3. Padre H da arquidiocese de Munique e Freising: pedófilo que foi transferido para a diocese quando Ratzinger era arcebispo da mesma. O caso remonta a 1980, veio à luz em 1985 e foi julgado por um tribunal alemão em 1986. O Cardeal Ratzinger desconhecia os factos, como reconheceu o então vigário geral da diocese (veja-se aqui a descrição).
4. O irmão do Papa: dois casos de abuso que tiveram lugar em Ratisbona por volta de 1958 pareceram envolver o irmão do Papa. Na realidade, trata-se de casos já conhecidos, juridicamente encerrados e que dizem respeito a um período diferente daquele em que Georg Ratzinger dirigiu o coro (1964 a 1994) (veja-se o já citado artigo de Tornielli que explica os dois casos).

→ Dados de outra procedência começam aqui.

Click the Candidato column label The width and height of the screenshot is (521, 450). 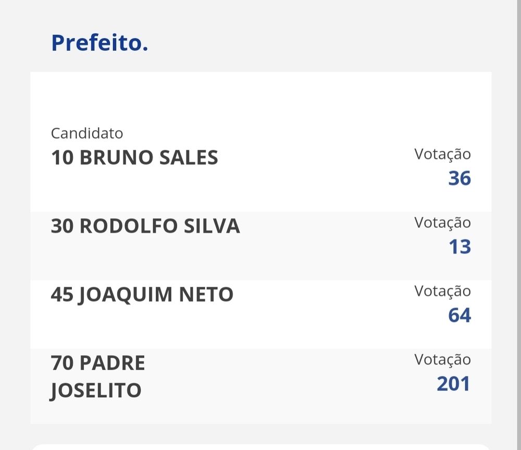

O CELIBATO NÃO TEM NADA A VER COM A PEDOFILIA
Também se falou de um nexo entre pedofilia e celibato. O psiquiatra Manfred Lutz, um dos maiores especialistas no tema, explicou numa entrevista recente que tal nexo é na realidade inexistente; pelo contrário, os especialistas afirmam que as pessoas que vivem a abstinência sexual correm menos riscos de cometer abusos, em comparação com as pessoas casadas. No já citado artigo de Introvigne, são referidos os estudos de Philip Jenkins, que mostraram que há mais casos de pedofilia entre as diversas denominações protestantes, cujos pastores podem contrair matrimónio; por outro lado, os já referidos 6.000 casos de abusos verificados nos Estados Unidos no mesmo período em que se verificaram os dos eclesiásticos foram cometidos, na sua maioria, por pessoas casadas. Em suma, não parece haver qualquer relação entre o celibato e a pedofilia.